First Five commissioner Terry Jones said that “dentists are concerned about quality of care...coverage for infants through age three is dismal,” and that prevention is key to avoiding dental surgery. He added that his “dental colleagues say GMC should not be expanded throughout the state.”

Cynthia Weideman said she took DentiCal patients at first because she is “idealistic.” But after eight years of frustration with billing issues and duplications of tests, she had to dissolve the contract. She said she still sees kids for free, donating about $20,000 to $40,000 per year in services because GMC paperwork is more expensive to process.

Sacrament County Supervisor Phil Serna weighed in: that 93,000 kids receive no dental services; that the State should focus on outcomes, not whether GMC or fee-for-service is best; that there are existing dental resources for poor children at Federally Qualified Health Centers, like The Effort; and that consumer protection is needed with a “robust complaint system.”

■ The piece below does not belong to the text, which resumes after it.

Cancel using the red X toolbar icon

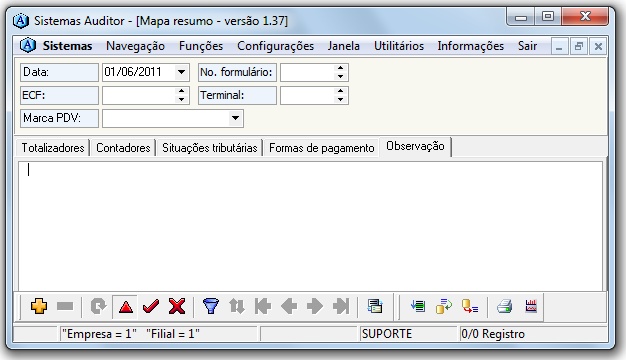pos(176,307)
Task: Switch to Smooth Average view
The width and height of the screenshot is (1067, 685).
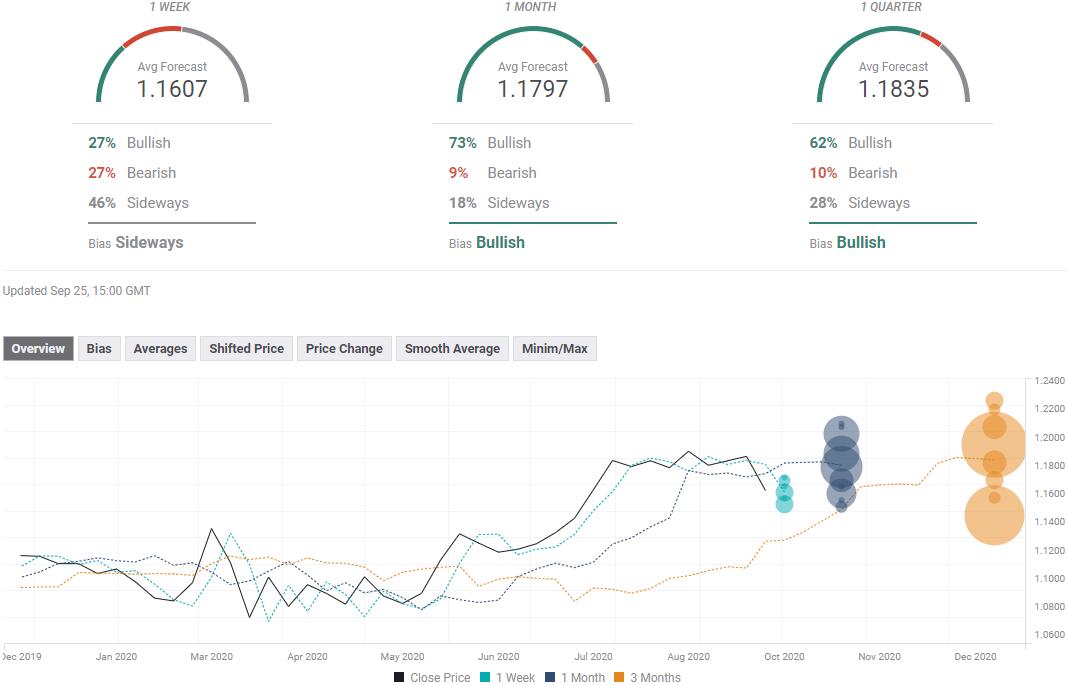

Former Sacramento County Health Officer Glennah Trochet chronicled the 18 year history of the GMC DentiCal program and mentioned its two founding concerns: indigent access to care, and cost-containment. In the mid-to-late 1990's, a GMC commission helped initiate the program, but lack of transparency and data from health plans rendered the commission useless. It dissolved in 2003 with a final report.

The First Five Commission posted a scathing report, “Sacramento children deserve better; a study of GMC dental services,” in 2010. It prompted the Sacramento County Board Of Supervisors to ask its Public Health Advisory Board (PHAB) to intervene. Assemblymember Roger Dickinson said that GMC has a “checkered history” with lack of information for quality improvement, and that the report revealed “neglect of children.” PHAB issued its report last week which included ten recommendations to the California Department of Health Care Services, which oversees Sacramento County's GMC DentiCal. First Five program planner and social worker Debra Payne told the subcommittee that DHCS-DentiCal adopted only four of those suggested changes in its revised Request For Application (RFA).

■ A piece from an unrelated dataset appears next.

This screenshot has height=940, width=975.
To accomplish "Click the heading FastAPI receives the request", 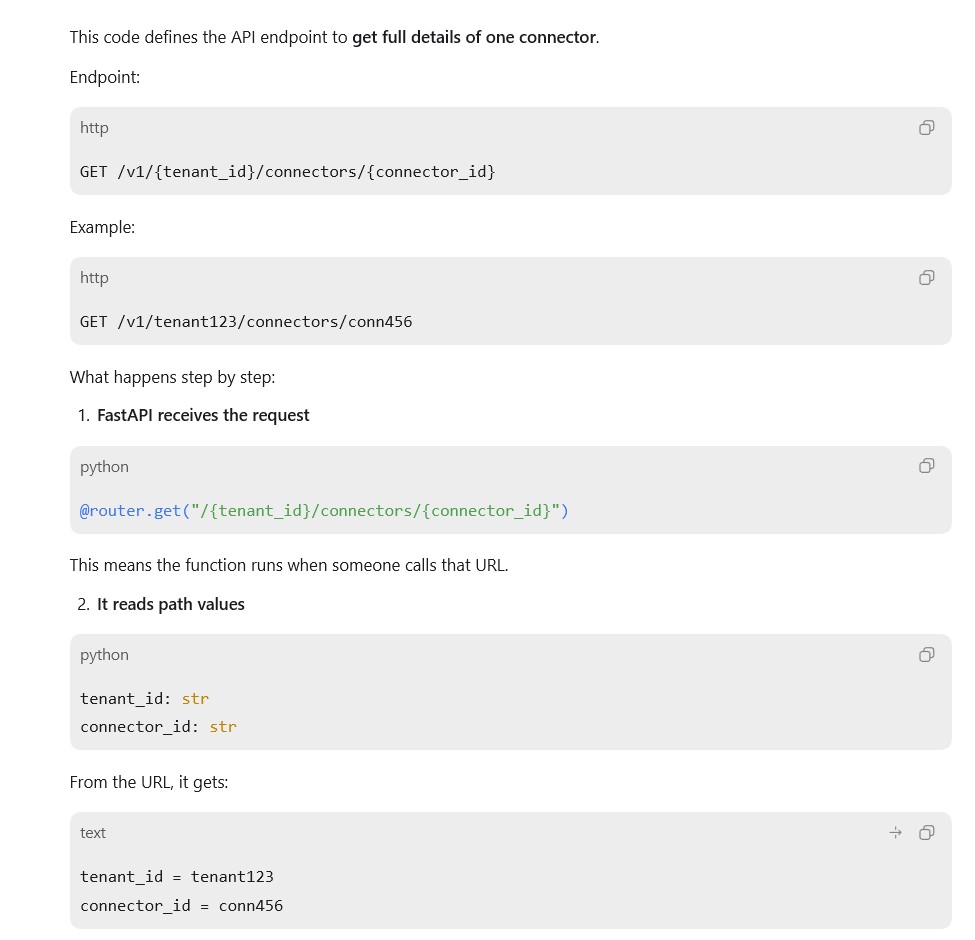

Maternal-child nurse-consultant Barbara Aved, who drafted the First Five dental report, said “dentistry is always the stepchild of medical care, and that's still the case.” She declared California's GMC DentiCal as the “worst in the nation,” and that GMC was rejected by San Diego County. In her research for the report, Aved stated that she “darkened their [DHCS'] door” by making 34 data requests, discovering serious discrepancies between what was submitted by health care plans and published by DHCS. She said that GMC did not save any money as promised, and DHCS did not enforce any quality metrics for the program. Since GMC is a public contract, the Department of Managed Care Services did not monitor the program either.